Peter Ford wrote:
> Aschwin Wesselius wrote:
>> Rahul wrote:
>>> I have a small file to be transferred between two computers every few
>>> seconds. I'm using unix with a bare bones version of php, i.e. just
>>> the original thing that gets installed when I run "yum install php".

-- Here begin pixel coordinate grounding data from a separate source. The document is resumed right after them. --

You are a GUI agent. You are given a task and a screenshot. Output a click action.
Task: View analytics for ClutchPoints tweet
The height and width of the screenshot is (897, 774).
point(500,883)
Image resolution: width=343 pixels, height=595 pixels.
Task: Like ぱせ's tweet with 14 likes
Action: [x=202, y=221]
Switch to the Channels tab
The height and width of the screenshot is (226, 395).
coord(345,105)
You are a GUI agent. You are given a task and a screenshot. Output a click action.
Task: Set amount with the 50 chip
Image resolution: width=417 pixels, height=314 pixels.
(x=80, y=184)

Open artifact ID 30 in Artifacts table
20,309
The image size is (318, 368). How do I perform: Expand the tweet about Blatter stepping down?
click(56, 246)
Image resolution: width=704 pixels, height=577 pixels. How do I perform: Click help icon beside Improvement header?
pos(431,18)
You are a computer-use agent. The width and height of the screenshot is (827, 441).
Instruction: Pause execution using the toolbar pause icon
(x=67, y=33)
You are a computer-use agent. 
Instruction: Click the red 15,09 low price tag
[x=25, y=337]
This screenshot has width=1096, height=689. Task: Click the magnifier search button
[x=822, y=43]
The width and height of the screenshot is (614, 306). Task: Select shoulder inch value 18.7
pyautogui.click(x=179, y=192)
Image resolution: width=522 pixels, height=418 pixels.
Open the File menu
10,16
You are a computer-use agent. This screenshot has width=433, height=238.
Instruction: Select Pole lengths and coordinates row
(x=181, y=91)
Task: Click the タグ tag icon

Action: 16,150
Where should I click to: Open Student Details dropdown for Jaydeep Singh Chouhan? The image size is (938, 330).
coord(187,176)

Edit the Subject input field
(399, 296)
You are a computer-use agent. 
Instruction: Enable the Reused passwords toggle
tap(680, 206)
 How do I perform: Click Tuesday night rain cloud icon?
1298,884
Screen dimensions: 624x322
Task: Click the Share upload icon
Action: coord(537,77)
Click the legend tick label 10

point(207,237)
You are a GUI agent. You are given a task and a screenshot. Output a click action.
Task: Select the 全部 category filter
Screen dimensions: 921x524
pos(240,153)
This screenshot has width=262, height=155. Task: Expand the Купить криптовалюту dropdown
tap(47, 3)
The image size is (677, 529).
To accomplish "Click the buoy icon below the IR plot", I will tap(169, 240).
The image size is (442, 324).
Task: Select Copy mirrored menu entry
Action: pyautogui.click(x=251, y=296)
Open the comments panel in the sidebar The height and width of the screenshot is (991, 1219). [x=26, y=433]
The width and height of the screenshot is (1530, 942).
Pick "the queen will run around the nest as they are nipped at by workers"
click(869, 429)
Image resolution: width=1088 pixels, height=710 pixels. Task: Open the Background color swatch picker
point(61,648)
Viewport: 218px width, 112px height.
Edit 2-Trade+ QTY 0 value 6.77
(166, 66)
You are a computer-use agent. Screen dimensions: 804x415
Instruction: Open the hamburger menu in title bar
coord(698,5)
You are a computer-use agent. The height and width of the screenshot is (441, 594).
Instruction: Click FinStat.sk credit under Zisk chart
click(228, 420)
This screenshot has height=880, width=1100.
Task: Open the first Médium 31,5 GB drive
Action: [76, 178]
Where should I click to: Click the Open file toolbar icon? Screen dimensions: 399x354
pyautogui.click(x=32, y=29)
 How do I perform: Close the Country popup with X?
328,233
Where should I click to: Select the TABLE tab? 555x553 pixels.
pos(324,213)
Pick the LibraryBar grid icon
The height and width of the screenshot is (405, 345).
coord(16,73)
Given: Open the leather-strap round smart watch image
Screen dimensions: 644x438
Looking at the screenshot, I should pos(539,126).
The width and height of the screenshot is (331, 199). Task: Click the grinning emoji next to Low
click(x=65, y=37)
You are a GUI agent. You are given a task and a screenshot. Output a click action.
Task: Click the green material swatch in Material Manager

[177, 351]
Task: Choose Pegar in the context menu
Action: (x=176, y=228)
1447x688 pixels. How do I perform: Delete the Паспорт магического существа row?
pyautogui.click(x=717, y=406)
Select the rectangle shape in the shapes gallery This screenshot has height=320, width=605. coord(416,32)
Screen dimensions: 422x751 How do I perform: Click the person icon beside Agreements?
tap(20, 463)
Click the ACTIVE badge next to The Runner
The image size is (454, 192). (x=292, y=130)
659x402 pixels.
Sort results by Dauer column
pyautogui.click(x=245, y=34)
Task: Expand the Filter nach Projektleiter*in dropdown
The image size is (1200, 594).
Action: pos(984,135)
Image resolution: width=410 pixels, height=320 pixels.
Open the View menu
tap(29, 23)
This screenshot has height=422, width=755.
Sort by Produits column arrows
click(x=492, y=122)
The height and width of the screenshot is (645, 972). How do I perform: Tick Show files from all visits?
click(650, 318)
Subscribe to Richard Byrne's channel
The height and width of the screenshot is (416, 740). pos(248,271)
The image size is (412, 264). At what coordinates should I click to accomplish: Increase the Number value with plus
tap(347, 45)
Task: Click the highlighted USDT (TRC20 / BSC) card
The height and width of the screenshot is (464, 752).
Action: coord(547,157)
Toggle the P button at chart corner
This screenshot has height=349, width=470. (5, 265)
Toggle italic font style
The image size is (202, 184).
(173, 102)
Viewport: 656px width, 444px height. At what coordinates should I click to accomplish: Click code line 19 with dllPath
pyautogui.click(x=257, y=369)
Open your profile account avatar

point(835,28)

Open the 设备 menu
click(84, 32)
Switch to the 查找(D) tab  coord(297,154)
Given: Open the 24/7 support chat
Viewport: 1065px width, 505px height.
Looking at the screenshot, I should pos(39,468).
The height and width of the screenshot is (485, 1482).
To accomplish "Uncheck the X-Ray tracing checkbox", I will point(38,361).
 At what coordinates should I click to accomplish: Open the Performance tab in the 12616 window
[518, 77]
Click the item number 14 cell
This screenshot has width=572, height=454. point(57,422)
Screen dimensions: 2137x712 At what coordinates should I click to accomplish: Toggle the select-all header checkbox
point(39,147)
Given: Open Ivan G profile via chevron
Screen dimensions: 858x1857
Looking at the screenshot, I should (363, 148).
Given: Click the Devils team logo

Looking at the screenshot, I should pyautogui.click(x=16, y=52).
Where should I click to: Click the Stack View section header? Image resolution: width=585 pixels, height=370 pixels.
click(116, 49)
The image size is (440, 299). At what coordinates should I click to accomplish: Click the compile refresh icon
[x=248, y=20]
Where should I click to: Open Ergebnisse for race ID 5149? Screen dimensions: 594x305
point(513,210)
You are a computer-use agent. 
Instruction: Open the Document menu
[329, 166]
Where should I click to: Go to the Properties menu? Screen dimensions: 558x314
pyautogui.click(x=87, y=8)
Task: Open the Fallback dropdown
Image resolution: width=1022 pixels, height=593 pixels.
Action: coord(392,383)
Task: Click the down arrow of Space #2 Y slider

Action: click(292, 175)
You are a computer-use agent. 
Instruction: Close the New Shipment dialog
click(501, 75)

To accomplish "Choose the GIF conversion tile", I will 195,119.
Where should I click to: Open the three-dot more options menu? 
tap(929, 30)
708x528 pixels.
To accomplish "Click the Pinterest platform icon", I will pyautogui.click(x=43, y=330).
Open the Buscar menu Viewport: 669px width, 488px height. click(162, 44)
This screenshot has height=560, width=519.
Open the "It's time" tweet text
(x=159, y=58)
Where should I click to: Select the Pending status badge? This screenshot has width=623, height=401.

>>> As there is no webserver on any of these machines, I was wondering if
>>> there is a way to transfer a small file between them and if there is,
>>> could someone be kind enough to provide me with an example please?
>>>
>>> Thank You 
>> You can use netcat (nc), but that doesn't run in daemon mode. You can
>> use them both ways (client / server, sending / receiving). You can use
>> them on the commandline with a cronjob or whatever.
>>
>> Netcat makes it possible to do this, to send content over to port 2200
>> of 192.168.1.1:
>>
>> cat textfile.txt | nc 192.168.1.1 2200
>>
>> On 192.168.1.1 all you do is something like this:
>>
>> nc -l -p 2200 > textfile.txt
>>
>> I don't know all the options in depth and may not work like scp does
>> (which is way more secure).
>>
>> So I would go with scp in a cronjob, but netcat is still an option.
>>
>>
> 
> Here's overkill: use "fuse" to make two sshfs filesystems :)
> 
> # Make some directories to mount the remote stuff onto
> mkdir -p mount_point_for_B
> mkdir -p mount_point_for_C
> 
> # Use 'fuse' to make SSHFS mounts from the remotes to the new directories
> sshfs B:/path_to_where_the_file_is    mount_point_for_B
> sshfs C:/path_to_where_the_file_goes  mount_point_for_C
> 
> # Copy the file across: repeat this step every few seconds (cron job?)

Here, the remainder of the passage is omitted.